A block of data:
_ _ _ _

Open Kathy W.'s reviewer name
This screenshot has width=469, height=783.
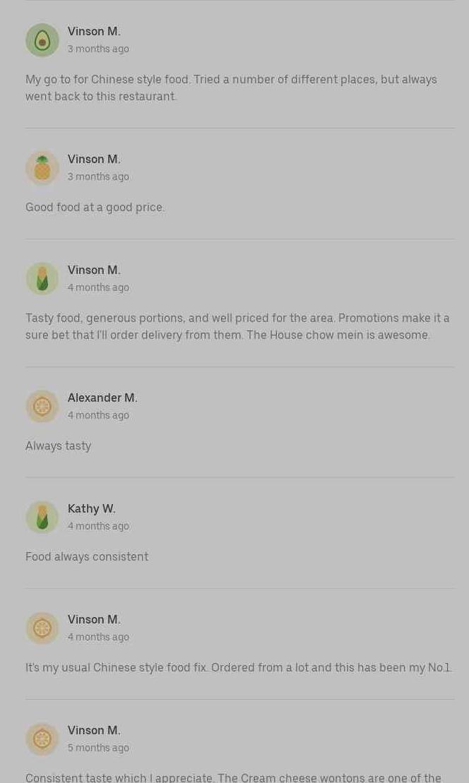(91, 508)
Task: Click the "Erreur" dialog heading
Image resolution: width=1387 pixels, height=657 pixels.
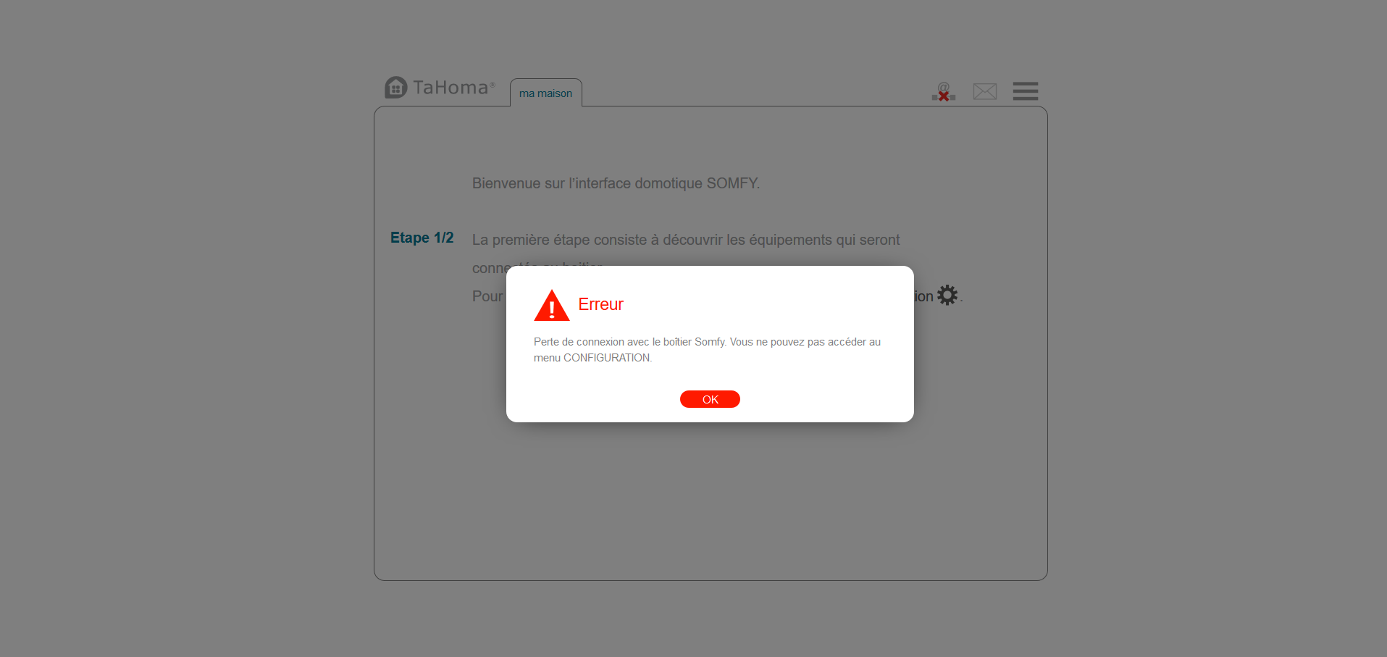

_ _ _ _

- **Required work**:
Copy out each line of the material that includes the word "height", in full.

- **Task solution**:
This screenshot has width=469, height=783.
Image resolution: width=1387 pixels, height=657 pixels.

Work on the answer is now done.